Ricordo, ero in terza liceo, da anni in Seminario. Quel
giorno venne a parlarci un professore di teologia, insegnava
teologia fondamentale, Don Corti Gaetano "il bello"
lo chiamavamo, per distinguerlo da un nostro professore
di greco, anche lui Corti, ma Antonio, che chiamavamo
"il brutto". Ci parlò di Gesù,
della sua calda umanità. Rimasi affascinato. Segnato
per sempre.
Quell'episodio divenne per me come una parabola. Perché?
Perché mi racconta della possibilità di
una chiesa dove si parla di tutto fuorché di ciò
per cui esiste. Cioè di Gesù. Immaginate
quanti discorsi ascetici mi ero sorbito dai miei padri
spirituali negli anni di seminario: ogni giorno, uno al
mattino e uno alla sera; quanti insegnamenti dai miei
superiori, e mai, quasi mai, dal vangelo. Quell'episodio
mi racconta anche della possibilità purtroppo di
una chiesa che dica Gesù, ma un Gesù privato
della sua calda umanità, come fosse un mezzo uomo,
o anche meno, asfittico. Con la conseguenza straziante
di ambienti asfittici.
Ebbene gli uomini e le donne del nostro tempo attendono
una parola che faccia ardere il loro cuore, che parli
dalla pienezza del cuore. Il resto crea disagio. Ricordo
il disagio di Rainer Maria Rilke in una sua poesia in
cui metteva in guardia da quelli che sono abili a imbalsamare
tutto. Io vorrei dire, anche il vangelo:
non
c'è montagna che li meravigli,
le loro terre e i giardini confinano con Dio.
Vorrei
ammonirli, fermarli: state lontani,
a me piace sentire le cose cantare.
Voi le toccate: diventano rigide e mute.
Voi mi uccidete le cose.
Ma
ora qualcosa di nuovo si coglie nell'aria. Dove la novità?

§ ELENCO COMPITI:
(a) Conta le righe dei record in cui compare la stringa "screenshot" e riporta soltanto il numero.
(b) Prosegui la riflessione sulla calda umanità di Gesù riportata sopra, ripartendo dopo l'ultima frase presente.

§ DATI:

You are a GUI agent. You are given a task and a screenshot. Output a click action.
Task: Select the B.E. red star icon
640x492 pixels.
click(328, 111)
==
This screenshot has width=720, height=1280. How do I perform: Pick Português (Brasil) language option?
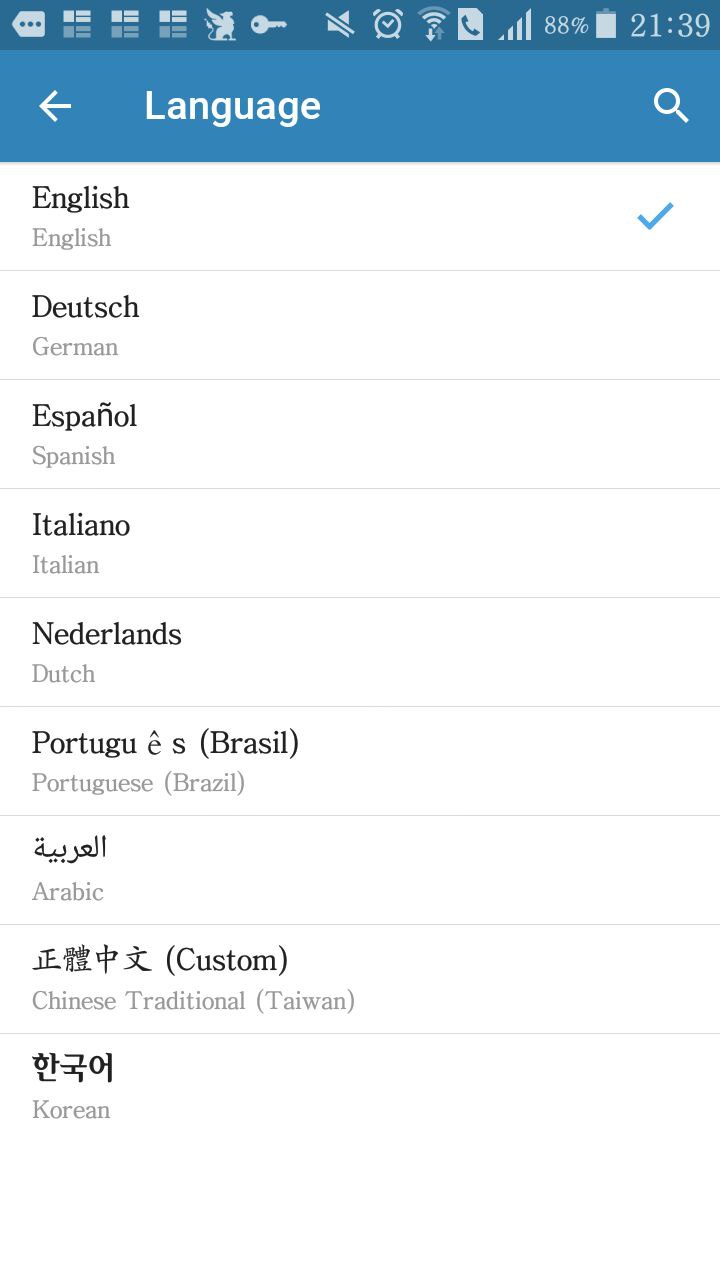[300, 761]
...
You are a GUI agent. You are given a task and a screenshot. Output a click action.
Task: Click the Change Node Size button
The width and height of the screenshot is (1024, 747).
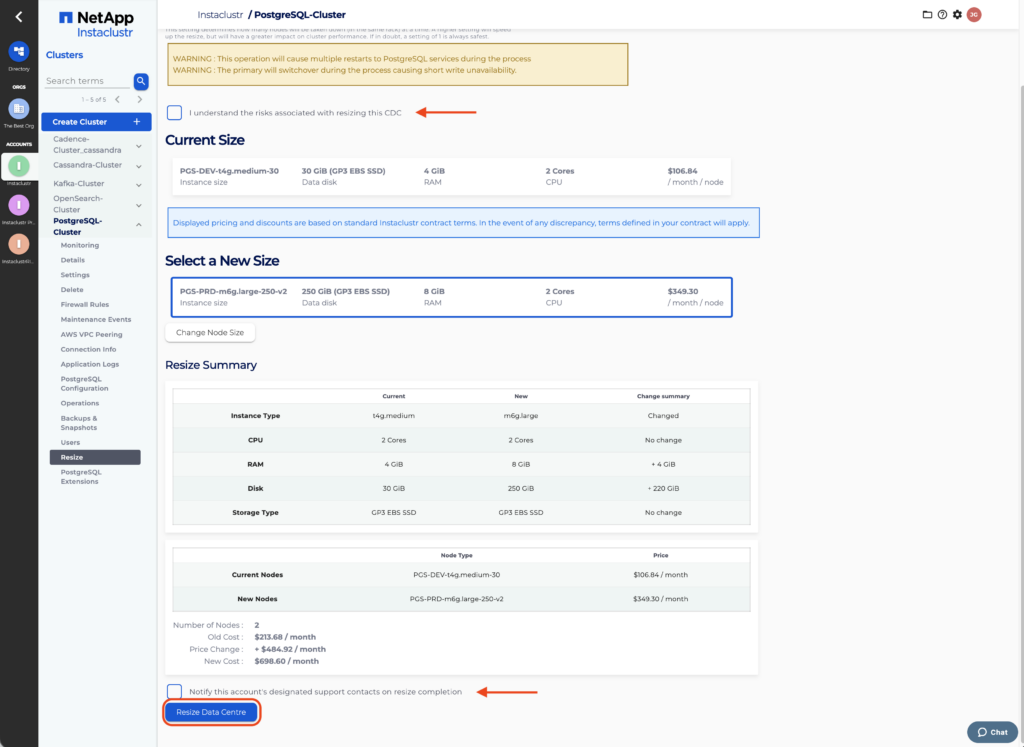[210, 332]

§ ESITI DEI COMPITI:
(a) 4

(b)
Un biblista spagnolo la sottolineava di ritorno da Roma
al suo paese. Così si esprimeva in una sua lettera
a Francesco:
"Caro fratello Francesco, da quando sei stato eletto
per essere l'umile "Roccia" sulla quale Gesù
vuole continuare a costruire oggi la sua Chiesa, ho seguito
con attenzione le tue parole. Ora, sono appena rientrato
da Roma, dove ti ho potuto vedere mentre abbracciavi i
bambini, benedicevi gli infermi e gli invalidi e salutavi
la folla.
Dicono che sei vicino, semplice, umile, simpatico, e non
so quante altre cose. Penso che c'è in te qualcosa
di più, molto di più. Ho potuto vedere la
Piazza San Pietro e la Via della Conciliazione piena di
gente entusiasta. Non credo che questa folla si senta
attratta soltanto dalla tua semplicità e simpatia.
In pochi mesi sei diventato una "buona notizia"
per la Chiesa e, anche, molto al di là della Chiesa.
Perché?
Quasi senza che ce ne rendiamo conto, stai introducendo
nel mondo la Buona Notizia di Gesù. Stai creando
nella Chiesa un clima nuovo, più evangelico e più
umano. Ci stai portando lo Spirito di Cristo. Persone
lontane dalla fede cristiana mi dicono che li aiuti ad
avere più fiducia nella vita e nella bontà
dell'essere umano.
Alcuni che vivono senza un orientamento verso Dio mi confessano
che si è risvegliata dentro di loro una piccola
luce che li invita a rivedere il loro atteggiamento di
fronte al Mistero ultimo dell'esistenza.
Io so che nella Chiesa abbiamo bisogno di riforme molto
profonde per correggere deviazioni favorite durante molti
secoli, ma in questi ultimi anni è andata crescendo
in me una convinzione. Perché queste riforme si
possano realizzare, abbiamo bisogno prima di una conversione
a un livello più profondo e radicale. Abbiamo bisogno,
semplicemente, di tornare a Gesù, radicare il nostro
cristianesimo con più verità e più
fedeltà nella sua persona, nel suo messaggio e
nel suo disegno del Regno di Dio" (José Antonio
Pagola).
Perdonate
la lunga premessa, ora vorrei sfiorare il tema: Gesù,
il Rabbi che sconfinava. Penso che la pretesa di riportare
Gesù nei confini non abbia altro effetto se non
quello di impallidire o forse meglio cancellare la buona
notizia. Che ce ne faremmo di un Gesù ricondotto
alle nostre pallide ovvietà? Perché lo sconfinare
ha un nome: "grazia". Grazia dice sconfinare,
fuori dal dovuto. Grazia - chissà quante volte
ci avete pensato! - è una parola che non sta nei
confini.
Dagli inizi fino al termine della sua vita Gesù
a sconfinare. Scompigliando. Comincia già quando
ancora non lo si vede, ed è nascosto nel grembo
tenero di una donna. Va in un paese ai confini a scompigliare
la vita di una ragazza con quel gonfiore del corpo che
le incollerà addosso gli occhi curiosi e sospettosi
dei suoi concittadini e gli occhi inquieti e sofferenti
turbati di Giuseppe. Sconfina.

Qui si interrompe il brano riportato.